We have implemented an algorithmic approach that uses snRNAseq datasets as a reference to accurately calculate cell type compositions from bulk RNAseq datasets through robust data cleaning, gene selection, and multi-sample cross-subject and cross-cell-type deconvolution. We applied our approach to cardiomyocyte-specific α1A adrenergic receptor (CM-α1A-AR) knockout mice. 8-12 week-old mice (either WT or CM-α1A-KO) were subjected to permanent left coronary artery (LCA) ligation or sham surgery (n=4 per group). Transcriptomes from the infarct border zones were collected 3 days later and analyzed using our algorithm to determine cell-type abundances, corrected differential expression calculations using DESeq2, and validated these findings using RNAscope.
Uncorrected DEGs for the CM-α1A-KO X LCA interaction term featured many cell-type specific genes such as (fibroblasts) and (cardiomyocytes) and overall GO enrichment for terms pertaining to cardiomyocyte differentiation (P=3.1E-4). Using our algorithm, we observe a striking loss of cardiomyocytes and gain in fibroblasts in the α1A-KO + LCA mice that was not recapitulated in WT + LCA animals, although we did observe a similar increase in macrophage abundance in both conditions. This recapitulates prior results that showed a much more severe heart failure phenotype in CM-α1A-KO + LCA mice. Following correction for cell-type, our DEGs now highlight a novel set of genes enriched for GO terms such as cardiac contraction (P=3.7E-5) and actin filament organization (P=6.3E-5).

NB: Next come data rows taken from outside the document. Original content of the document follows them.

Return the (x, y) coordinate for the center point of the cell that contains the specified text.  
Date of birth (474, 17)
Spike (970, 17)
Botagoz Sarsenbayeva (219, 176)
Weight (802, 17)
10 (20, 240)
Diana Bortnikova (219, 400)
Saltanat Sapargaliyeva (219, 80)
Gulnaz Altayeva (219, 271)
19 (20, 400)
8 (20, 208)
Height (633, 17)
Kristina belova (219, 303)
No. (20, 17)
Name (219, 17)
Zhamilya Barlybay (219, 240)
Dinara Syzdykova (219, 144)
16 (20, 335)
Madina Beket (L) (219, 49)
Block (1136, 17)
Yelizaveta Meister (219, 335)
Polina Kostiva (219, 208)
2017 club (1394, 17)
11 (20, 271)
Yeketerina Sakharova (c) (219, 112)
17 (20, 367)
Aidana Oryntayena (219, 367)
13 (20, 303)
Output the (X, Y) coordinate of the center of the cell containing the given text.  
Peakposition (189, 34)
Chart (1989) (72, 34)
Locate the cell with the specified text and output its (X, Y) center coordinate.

Our algorithm identifies and corrects for cell-type abundance in bulk RNAseq datasets opening new avenues for research on novel genes and pathways as well as an improved understanding of the role of cardiac cell types in cardiovascular disease.
单细胞测序的最新进展使人们更加关注细胞类型组成在表型表现和疾病进展中的作用。心脏中的细胞类型组成研究具有挑战性,因为心肌细胞通常体积较大且多核,这使得大多数单细胞方法无法准确测量细胞组成。我们的研究表明,在计算差异表达基因(DEG)时忽略细胞类型组成可能会产生重大后果。例如,细胞丰度仅10%的相对较小变化可能导致超过25%的DEG为假阳性。
我们实施了一种算法方法,该方法使用单细胞核RNA测序(snRNAseq)数据集作为参考,通过强大的数据清理、基因选择以及多样本跨个体和跨细胞类型反卷积,从批量RNA测序(bulk RNAseq)数据集中准确计算细胞类型组成。我们将我们的方法应用于心肌细胞特异性α1A肾上腺素能受体(CM-α1A-AR)基因敲除小鼠。对8-12周龄的小鼠(野生型或CM-α1A基因敲除型)进行永久性左冠状动脉(LCA)结扎或假手术(每组n = 4)。3天后收集梗死边界区的转录组,并使用我们的算法进行分析,以确定细胞类型丰度,使用DESeq2校正差异表达计算,并使用RNAscope验证这些发现。
CM-α1A基因敲除×LCA相互作用项的未校正DEG中有许多细胞类型特异性基因,如(成纤维细胞)和(心肌细胞),并且与心肌细胞分化相关的术语总体基因本体(GO)富集(P = 3.1E - 4)。使用我们的算法,我们观察到α1A基因敲除 + LCA小鼠中心肌细胞显著减少而成纤维细胞增加,野生型 + LCA动物中未出现这种情况,尽管我们在两种情况下都观察到巨噬细胞丰度有类似增加。这重现了先前的结果,即CM-α1A基因敲除 + LCA小鼠的心力衰竭表型更为严重。在对细胞类型进行校正后,我们的DEG现在突出了一组新的基因,这些基因在诸如心脏收缩(P = 3.7E - 5)和肌动蛋白丝组织(P = 6.3E - 5)等GO术语中富集。
我们的算法识别并校正了批量RNAseq数据集中的细胞类型丰度,为研究新基因和新途径以及更好地理解心脏细胞类型在心血管疾病中的作用开辟了新途径。